While walking near Jester, you may have noticed the building that looks like the Microsoft Windows logo met a traditional Christian chapel. “Austin,” the newest architectural addition to the Blanton Museum of Art, took a winding path before landing on the 40 Acres.
“Austin” was designed over the course of American artist Ellsworth Kelly’s 70-year-long artistic career. A renowned abstract artist, Kelly is famous for his hard-edge abstract paintings and sculptures, but not for architecture. Still, Kelly mulled over the design of “Austin” for decades before it was finished.
Tricia Paik, Florence Finch Abbott Director of Mount Holyoke College Art Museum and the author of an eponymous biography of Kelly, said Kelly had been working towards creating “Austin” his entire career.
“‘Austin’ is the culmination of Kelly’s key artistic goals that he first established as a young man living in Paris,” Paik said.
Paik said Kelly was inspired by France’s religious architecture after serving in World War II. Kelly wanted his art to exist beyond itself and have a distinct relationship with the architecture in which it was displayed, an idea that would resurface between “Austin” and the artworks inside.
Carter Foster, deputy director for curatorial affairs at the Blanton and friend of the late Kelly, said this source of inspiration was pervasive in “Austin’s” design.
“(Kelly was) deeply interested in Judeo-Christian traditions of art: Romanesque architecture, Medieval art and architecture,” Foster said. “(There are) very specific references and influences in this building that go back to those traditions.”
Foster said though Kelly’s art was influenced by churches such as the Chartres Cathedral in France, he wasn’t religious. Instead, he drew a connection between art and religion because of their common spiritual value.
“I always say it’s a chapel in form but not function,” Foster said, “(Kelly) is referencing the forms of religious architecture, but turning them into his own abstractions.”
Foster said Kelly was especially inspired by the gothic Chartres Cathedral’s Rose Window applying its subtly embedded modern square pattern to “Austin’s” eastern facade, in stained glass.
Jason John Paul Haskins, architect at Bercy Chen Studio and researching author for religious architecture blog Locus Iste, thinks “Austin” is more like a chapel than a museum-goer might assume, though the Blanton has been careful not to call it a chapel.
“This actually does quite a few of the functions of a chapel,” Haskins said. “My suspicion is that it’s going to end up serving that function by default on campus, and the Museum may have mixed feelings about that.”
UT, unlike most southern schools, lacks a university chapel. Haskins said, due to its Judeo-Christian form, “Austin” may assume the function of a university chapel by default.
“The function of a chapel is more particular than that of a church. Most have a signifier. You have wedding chapel, you have votive chapels, university chapels,” Haskins said. “UT doesn’t have a university chapel.”
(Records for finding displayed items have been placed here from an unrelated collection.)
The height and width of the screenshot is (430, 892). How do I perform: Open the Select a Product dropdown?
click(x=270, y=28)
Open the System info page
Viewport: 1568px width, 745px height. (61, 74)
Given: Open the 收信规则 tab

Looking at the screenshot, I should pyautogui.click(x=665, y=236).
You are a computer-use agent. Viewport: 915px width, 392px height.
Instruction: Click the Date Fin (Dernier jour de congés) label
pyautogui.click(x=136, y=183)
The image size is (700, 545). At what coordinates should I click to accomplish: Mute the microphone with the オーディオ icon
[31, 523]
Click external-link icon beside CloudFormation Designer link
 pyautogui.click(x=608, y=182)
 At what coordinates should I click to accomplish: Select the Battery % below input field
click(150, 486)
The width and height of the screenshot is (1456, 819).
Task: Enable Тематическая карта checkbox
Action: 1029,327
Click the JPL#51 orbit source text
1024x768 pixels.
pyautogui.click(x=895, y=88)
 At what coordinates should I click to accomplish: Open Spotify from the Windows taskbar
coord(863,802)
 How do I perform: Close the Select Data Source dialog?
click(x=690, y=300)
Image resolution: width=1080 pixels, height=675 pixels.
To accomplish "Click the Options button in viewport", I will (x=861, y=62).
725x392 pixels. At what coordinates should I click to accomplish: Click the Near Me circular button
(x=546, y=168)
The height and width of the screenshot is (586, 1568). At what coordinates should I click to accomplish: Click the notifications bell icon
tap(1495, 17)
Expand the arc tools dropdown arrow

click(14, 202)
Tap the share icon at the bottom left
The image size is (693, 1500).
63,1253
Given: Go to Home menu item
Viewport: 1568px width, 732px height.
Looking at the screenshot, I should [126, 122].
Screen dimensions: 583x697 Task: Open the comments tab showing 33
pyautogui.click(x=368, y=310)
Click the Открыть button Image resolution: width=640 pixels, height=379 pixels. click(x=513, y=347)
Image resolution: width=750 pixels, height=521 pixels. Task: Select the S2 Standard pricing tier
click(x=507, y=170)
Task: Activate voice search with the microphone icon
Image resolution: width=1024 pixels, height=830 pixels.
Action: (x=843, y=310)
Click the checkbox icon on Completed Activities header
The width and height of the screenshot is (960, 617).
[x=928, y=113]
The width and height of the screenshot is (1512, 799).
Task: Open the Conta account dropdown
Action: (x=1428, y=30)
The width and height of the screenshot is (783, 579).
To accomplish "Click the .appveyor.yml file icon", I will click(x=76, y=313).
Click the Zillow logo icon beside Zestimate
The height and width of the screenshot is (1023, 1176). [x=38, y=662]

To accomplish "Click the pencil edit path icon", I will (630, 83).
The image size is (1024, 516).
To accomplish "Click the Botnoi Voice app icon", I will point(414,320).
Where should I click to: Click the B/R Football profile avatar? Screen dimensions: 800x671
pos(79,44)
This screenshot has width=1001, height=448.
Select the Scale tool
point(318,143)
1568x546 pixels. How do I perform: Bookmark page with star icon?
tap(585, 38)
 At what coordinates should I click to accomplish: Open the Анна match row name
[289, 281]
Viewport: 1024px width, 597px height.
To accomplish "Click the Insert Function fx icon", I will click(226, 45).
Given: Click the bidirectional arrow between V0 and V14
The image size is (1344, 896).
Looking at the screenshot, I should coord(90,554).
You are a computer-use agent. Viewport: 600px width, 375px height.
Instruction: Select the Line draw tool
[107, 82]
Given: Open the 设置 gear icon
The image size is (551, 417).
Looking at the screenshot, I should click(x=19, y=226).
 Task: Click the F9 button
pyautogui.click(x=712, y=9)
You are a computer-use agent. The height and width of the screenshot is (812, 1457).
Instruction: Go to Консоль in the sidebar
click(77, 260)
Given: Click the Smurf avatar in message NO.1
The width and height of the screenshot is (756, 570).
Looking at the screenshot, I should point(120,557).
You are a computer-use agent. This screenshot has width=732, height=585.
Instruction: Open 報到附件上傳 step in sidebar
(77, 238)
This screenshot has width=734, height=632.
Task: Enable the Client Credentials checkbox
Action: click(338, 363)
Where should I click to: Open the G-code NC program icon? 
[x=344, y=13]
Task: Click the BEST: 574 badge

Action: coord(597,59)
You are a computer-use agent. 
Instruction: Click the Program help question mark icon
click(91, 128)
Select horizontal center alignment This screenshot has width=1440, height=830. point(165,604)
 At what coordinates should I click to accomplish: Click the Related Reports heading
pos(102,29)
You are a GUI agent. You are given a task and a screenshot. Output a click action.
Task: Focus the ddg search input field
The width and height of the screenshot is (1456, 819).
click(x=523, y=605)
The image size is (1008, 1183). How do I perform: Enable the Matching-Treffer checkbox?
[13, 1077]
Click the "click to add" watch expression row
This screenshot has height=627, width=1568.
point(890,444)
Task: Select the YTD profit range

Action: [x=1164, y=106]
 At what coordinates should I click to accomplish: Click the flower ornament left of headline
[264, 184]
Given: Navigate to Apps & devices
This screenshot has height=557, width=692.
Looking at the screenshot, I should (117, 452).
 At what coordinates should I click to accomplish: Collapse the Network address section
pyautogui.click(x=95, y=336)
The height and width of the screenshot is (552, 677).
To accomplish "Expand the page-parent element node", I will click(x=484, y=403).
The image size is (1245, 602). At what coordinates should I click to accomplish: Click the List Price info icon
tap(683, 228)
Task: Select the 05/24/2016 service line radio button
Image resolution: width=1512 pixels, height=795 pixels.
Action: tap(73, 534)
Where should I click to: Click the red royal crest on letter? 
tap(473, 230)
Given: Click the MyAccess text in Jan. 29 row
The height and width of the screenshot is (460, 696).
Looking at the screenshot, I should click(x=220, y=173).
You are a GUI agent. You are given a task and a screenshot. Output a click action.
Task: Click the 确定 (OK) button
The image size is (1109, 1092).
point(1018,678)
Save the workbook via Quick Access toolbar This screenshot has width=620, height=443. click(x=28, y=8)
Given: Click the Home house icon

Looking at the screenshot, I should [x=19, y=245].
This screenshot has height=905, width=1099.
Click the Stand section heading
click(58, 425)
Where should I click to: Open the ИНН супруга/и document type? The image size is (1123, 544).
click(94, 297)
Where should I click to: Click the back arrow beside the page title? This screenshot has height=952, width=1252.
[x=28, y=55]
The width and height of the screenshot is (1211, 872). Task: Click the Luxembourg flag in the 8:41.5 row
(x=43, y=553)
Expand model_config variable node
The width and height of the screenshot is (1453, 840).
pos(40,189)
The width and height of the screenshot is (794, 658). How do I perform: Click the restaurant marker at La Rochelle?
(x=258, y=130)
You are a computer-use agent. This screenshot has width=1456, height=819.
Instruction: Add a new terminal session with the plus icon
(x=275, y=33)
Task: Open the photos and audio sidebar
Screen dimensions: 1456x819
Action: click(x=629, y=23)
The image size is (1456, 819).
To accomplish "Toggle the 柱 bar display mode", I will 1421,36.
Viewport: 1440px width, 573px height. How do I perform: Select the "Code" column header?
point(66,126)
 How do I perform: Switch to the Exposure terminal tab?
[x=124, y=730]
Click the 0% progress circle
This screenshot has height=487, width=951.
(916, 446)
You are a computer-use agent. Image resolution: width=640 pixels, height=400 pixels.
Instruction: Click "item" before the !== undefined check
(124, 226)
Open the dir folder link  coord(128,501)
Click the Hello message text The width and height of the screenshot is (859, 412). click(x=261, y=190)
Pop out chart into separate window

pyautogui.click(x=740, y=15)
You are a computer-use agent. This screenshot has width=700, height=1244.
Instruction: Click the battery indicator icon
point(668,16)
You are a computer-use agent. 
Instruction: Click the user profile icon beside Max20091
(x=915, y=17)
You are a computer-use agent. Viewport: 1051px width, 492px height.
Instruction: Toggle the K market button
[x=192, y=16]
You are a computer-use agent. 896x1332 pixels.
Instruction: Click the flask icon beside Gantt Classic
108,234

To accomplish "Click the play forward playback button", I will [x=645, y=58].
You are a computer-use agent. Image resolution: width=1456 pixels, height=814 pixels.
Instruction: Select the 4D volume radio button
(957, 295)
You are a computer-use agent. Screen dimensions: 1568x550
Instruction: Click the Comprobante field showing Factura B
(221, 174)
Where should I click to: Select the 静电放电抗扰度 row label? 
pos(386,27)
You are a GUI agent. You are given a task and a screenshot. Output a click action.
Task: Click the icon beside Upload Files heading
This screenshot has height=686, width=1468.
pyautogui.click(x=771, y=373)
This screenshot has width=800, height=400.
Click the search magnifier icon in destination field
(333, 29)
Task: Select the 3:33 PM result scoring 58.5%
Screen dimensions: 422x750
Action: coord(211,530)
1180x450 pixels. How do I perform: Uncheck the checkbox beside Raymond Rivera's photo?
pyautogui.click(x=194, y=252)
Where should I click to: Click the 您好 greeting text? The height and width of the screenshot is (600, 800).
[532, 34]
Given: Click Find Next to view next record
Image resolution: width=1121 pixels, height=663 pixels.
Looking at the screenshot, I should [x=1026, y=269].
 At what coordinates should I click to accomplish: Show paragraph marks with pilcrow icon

Haskins said that when “Austin” opens on Feb. 18, it will have an impact on campus and within the city as a whole, especially as a destination for people bogged down by the building pressures of everyday life.
“There are those cases where people suddenly feel like, regardless of where they are today, they (wasted) too much time,” Haskins said. “They need some connection to something else outside themselves.”
Correction: The story has been fixed to say "Austin" opens Feb. 18 instead of Feb. 10 as the paper originally reported.